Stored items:
---+---
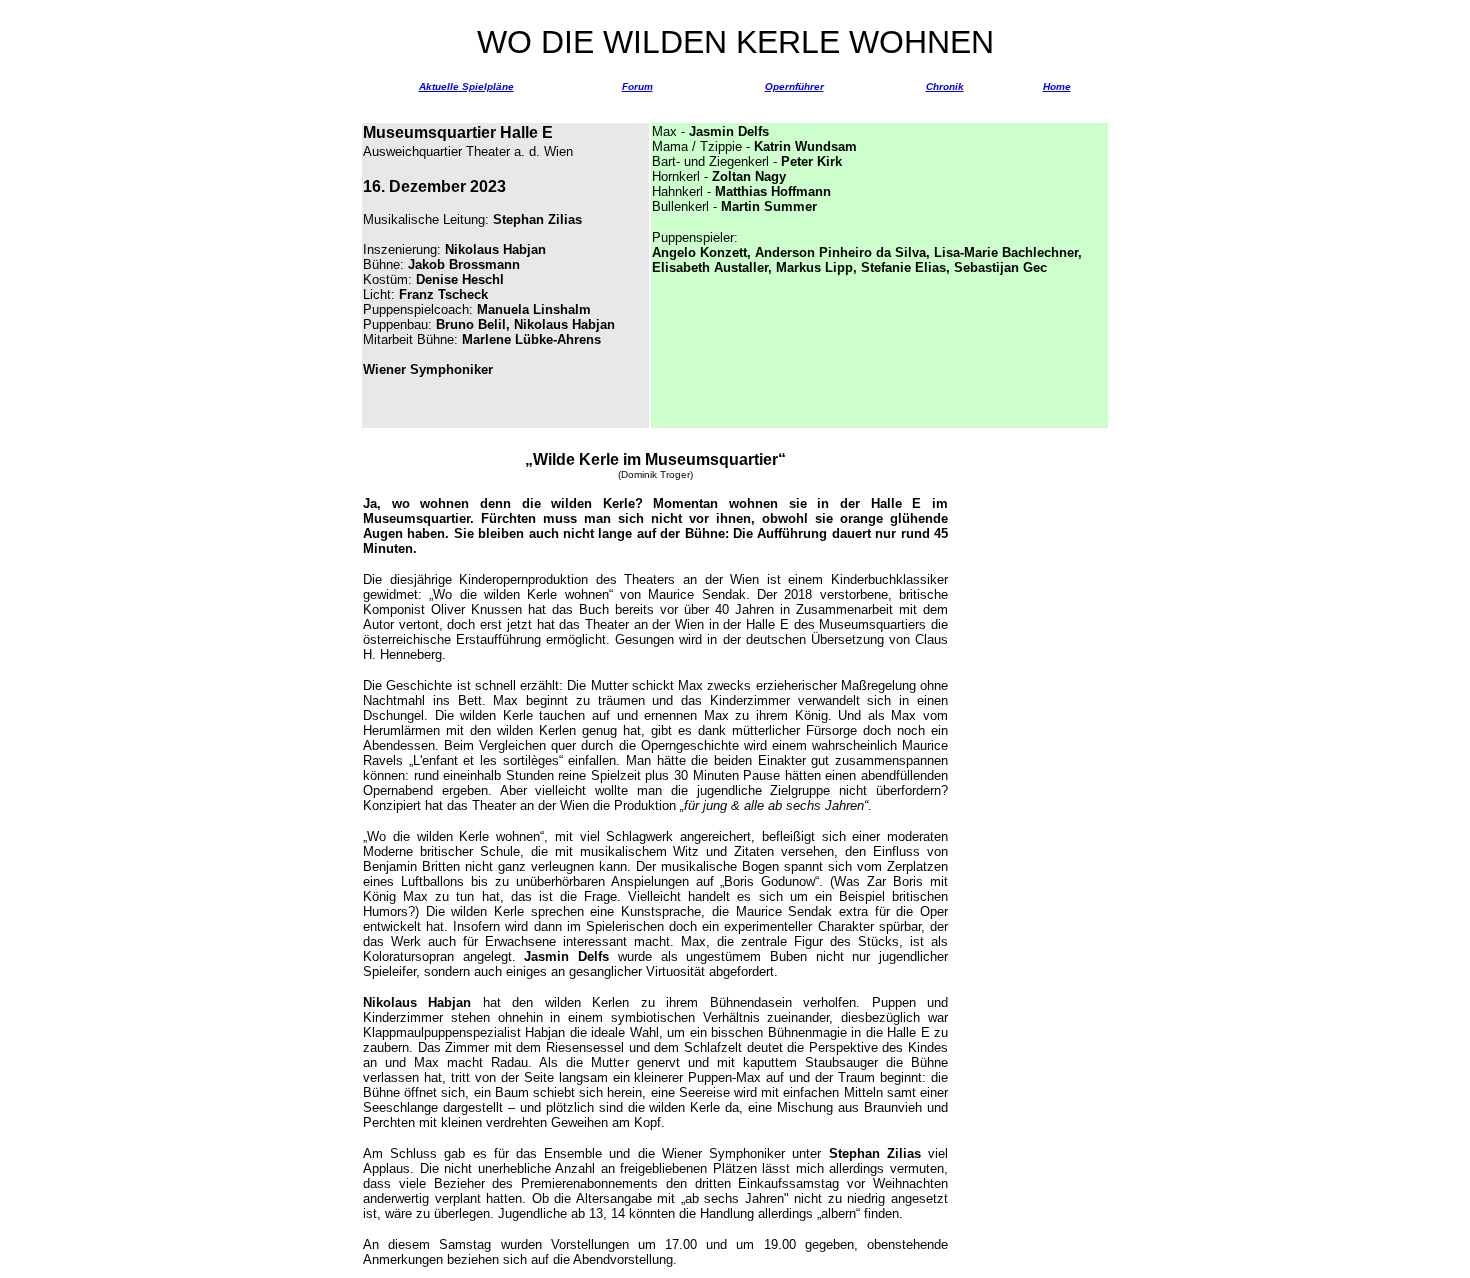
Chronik (945, 86)
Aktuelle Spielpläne (466, 86)
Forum (637, 86)
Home (1057, 86)
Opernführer (794, 86)
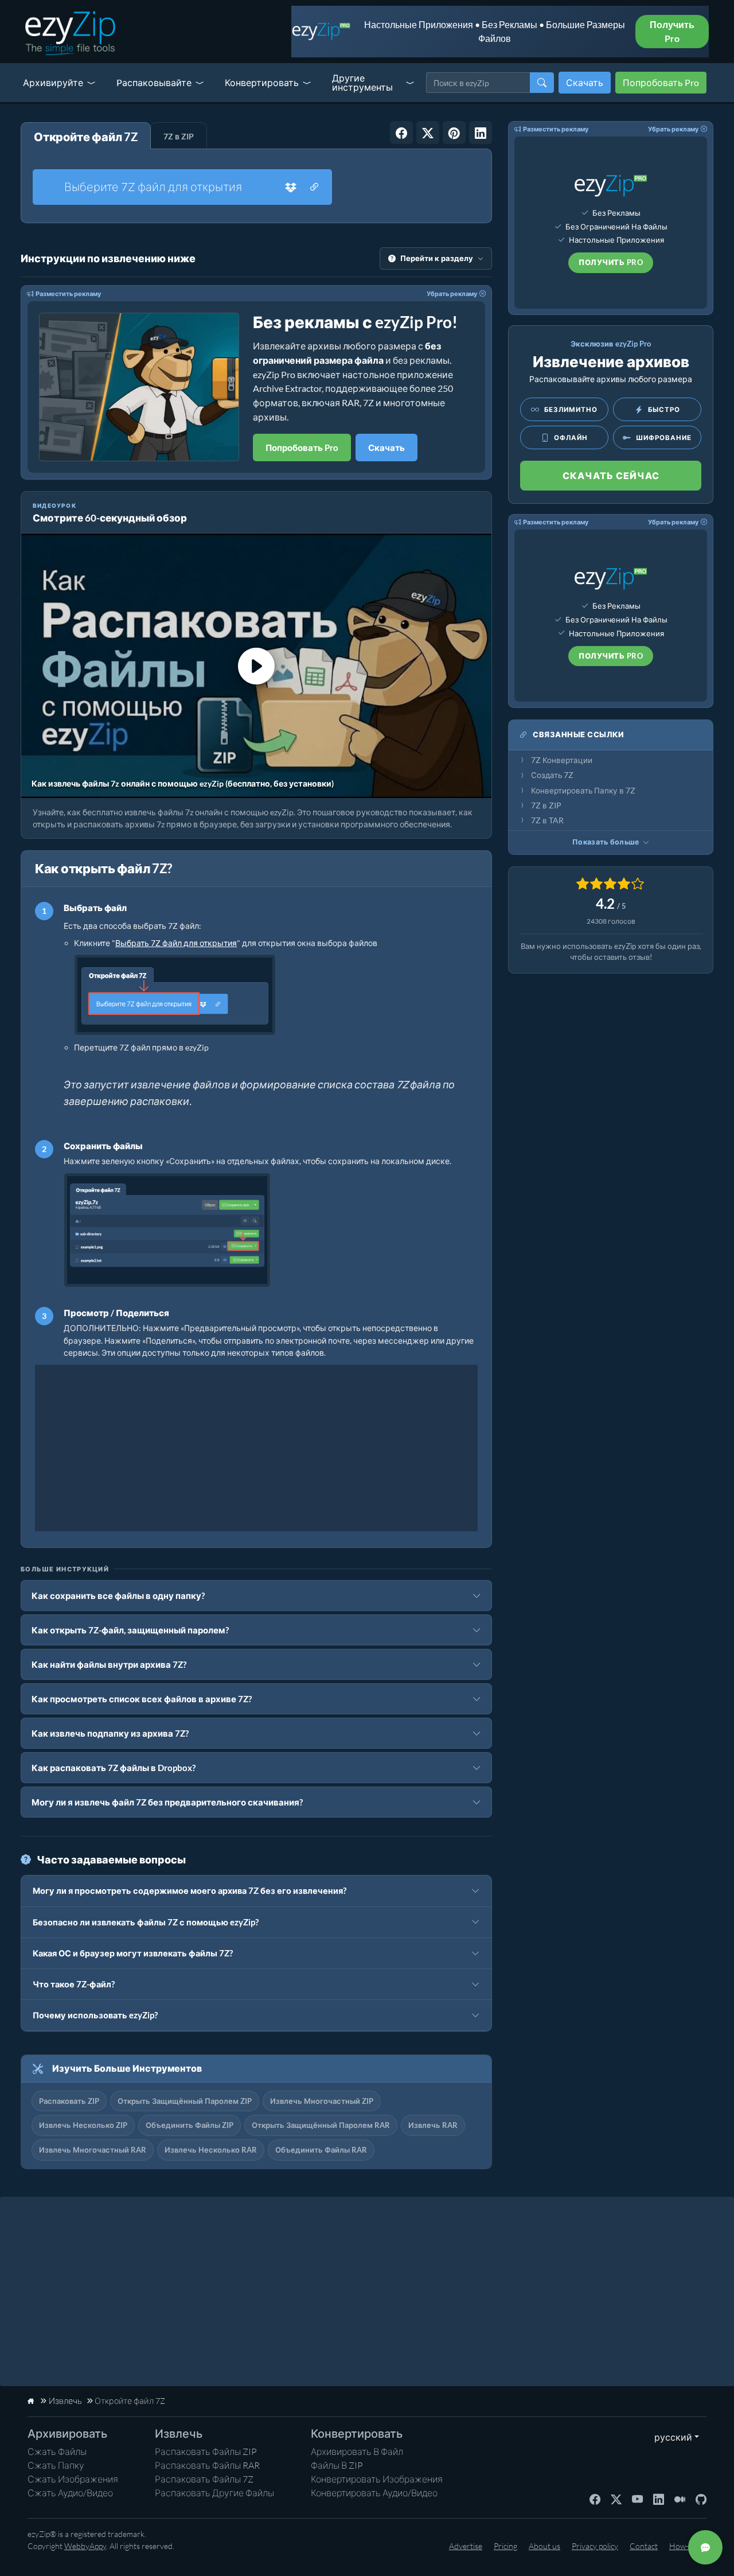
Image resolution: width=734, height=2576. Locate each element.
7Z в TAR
---+---
# [PROBLEM TO WORK ON]
Every record above should be transcribed exactly; the pictures stay out of the copy.

# [SOLUTION]
Chronik (945, 86)
Aktuelle Spielpläne (466, 86)
Forum (637, 86)
Home (1057, 86)
Opernführer (794, 86)
Image resolution: width=734, height=2576. Locate each element.
7Z в TAR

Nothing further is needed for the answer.